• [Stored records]
————
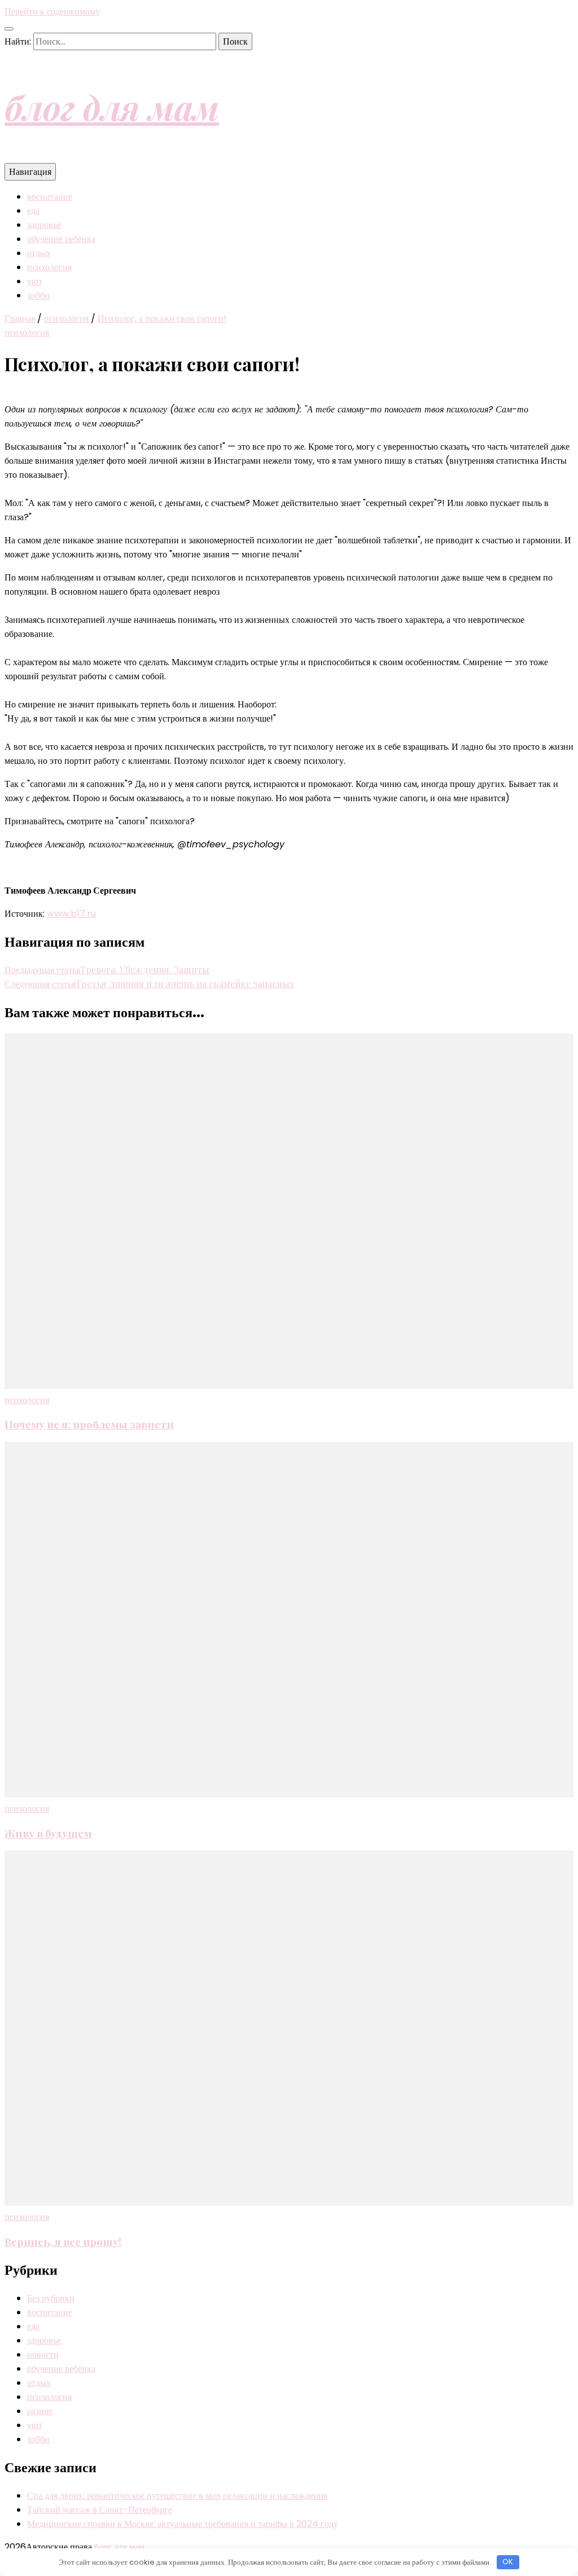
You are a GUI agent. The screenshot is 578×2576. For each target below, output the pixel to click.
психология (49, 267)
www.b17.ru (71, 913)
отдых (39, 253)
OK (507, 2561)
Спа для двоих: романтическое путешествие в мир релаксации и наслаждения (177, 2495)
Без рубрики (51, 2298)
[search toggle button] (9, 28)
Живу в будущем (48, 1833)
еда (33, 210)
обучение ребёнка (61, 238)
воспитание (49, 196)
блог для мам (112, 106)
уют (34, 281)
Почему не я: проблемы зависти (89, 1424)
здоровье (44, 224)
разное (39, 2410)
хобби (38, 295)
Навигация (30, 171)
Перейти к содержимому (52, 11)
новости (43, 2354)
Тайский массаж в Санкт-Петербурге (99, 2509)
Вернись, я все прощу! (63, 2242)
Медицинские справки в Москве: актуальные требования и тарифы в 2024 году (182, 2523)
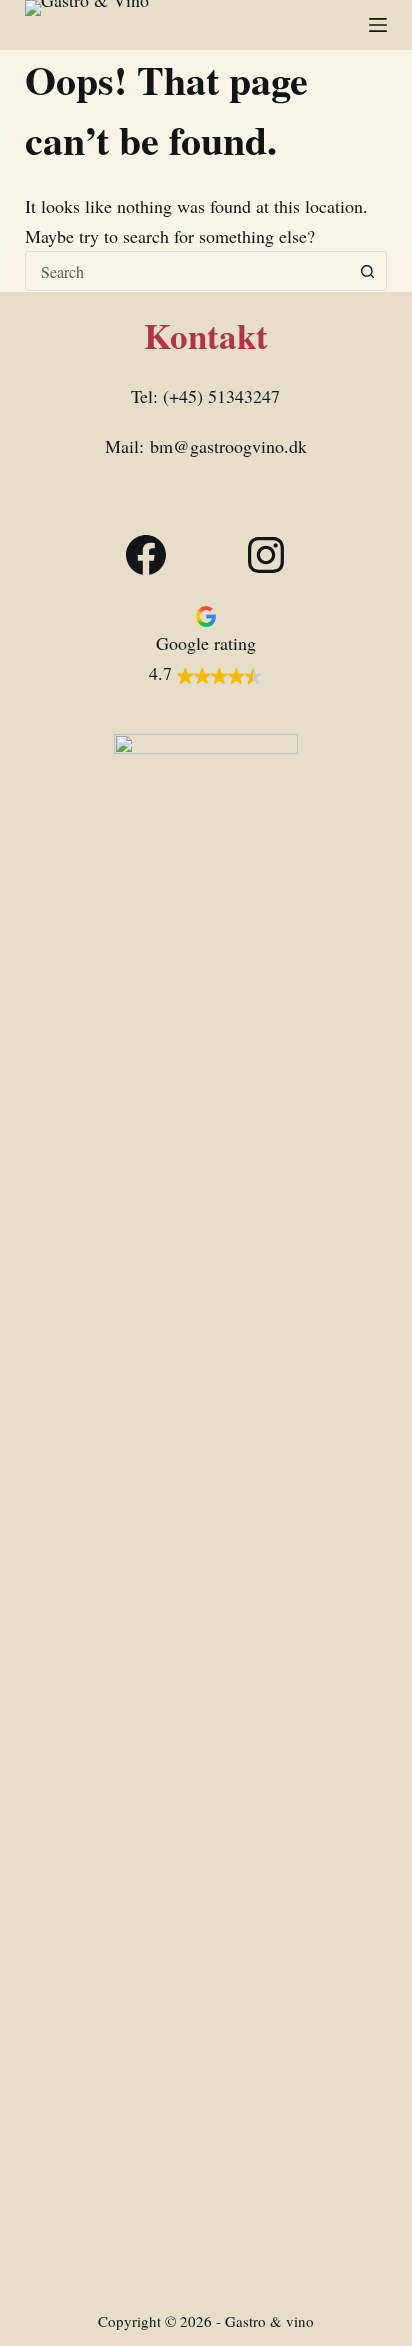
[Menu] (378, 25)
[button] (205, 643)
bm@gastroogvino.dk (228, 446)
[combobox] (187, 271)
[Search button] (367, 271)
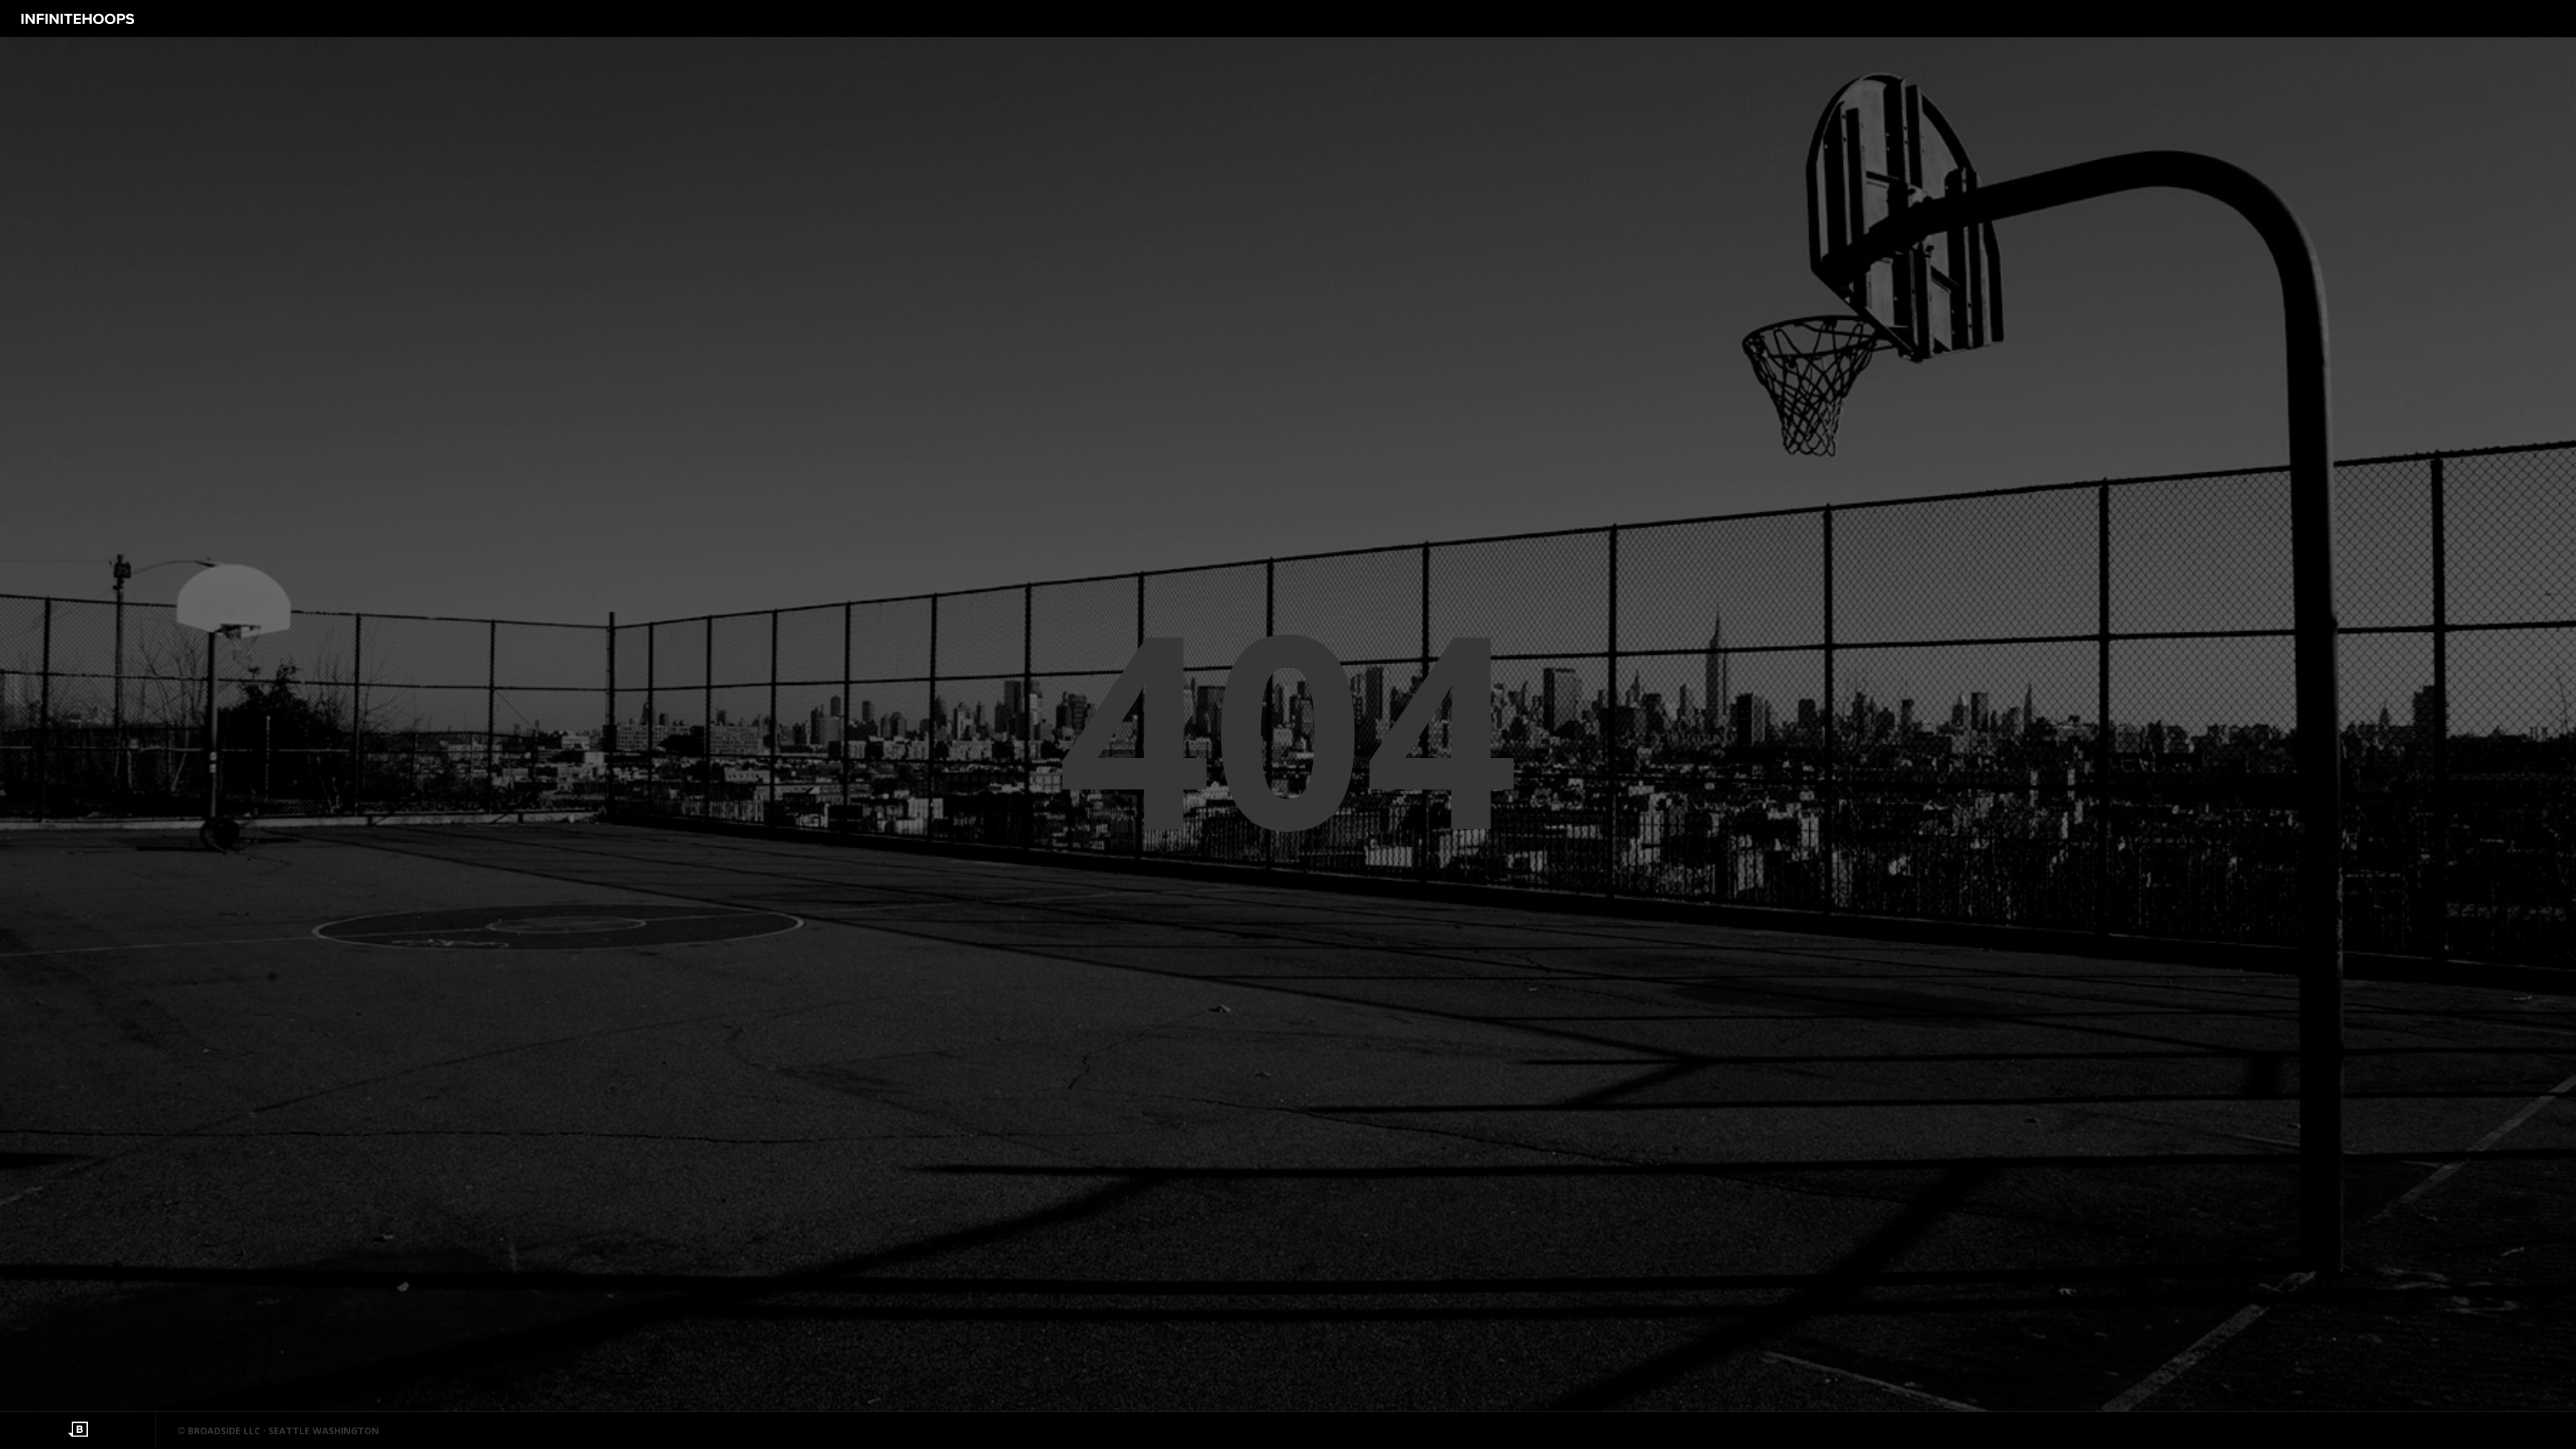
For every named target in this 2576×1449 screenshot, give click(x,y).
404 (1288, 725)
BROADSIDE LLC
————
• [Required work] An answer containing only the lines from the one holding "новости (43, 2354)" through the close of the entries above, reproduced exactly and stripped of pictures, is expected.

• [Response to the task]
новости (43, 2354)
Тайский массаж в Санкт-Петербурге (99, 2509)
Вернись, я все прощу! (63, 2242)
Медицинские справки в Москве: актуальные требования и тарифы в 2024 году (182, 2523)
[Menu] (378, 25)
[button] (205, 643)
bm@gastroogvino.dk (228, 446)
[combobox] (187, 271)
[Search button] (367, 271)
For every named target in this 2576×1449 screenshot, give click(x,y).
404 (1288, 725)
BROADSIDE LLC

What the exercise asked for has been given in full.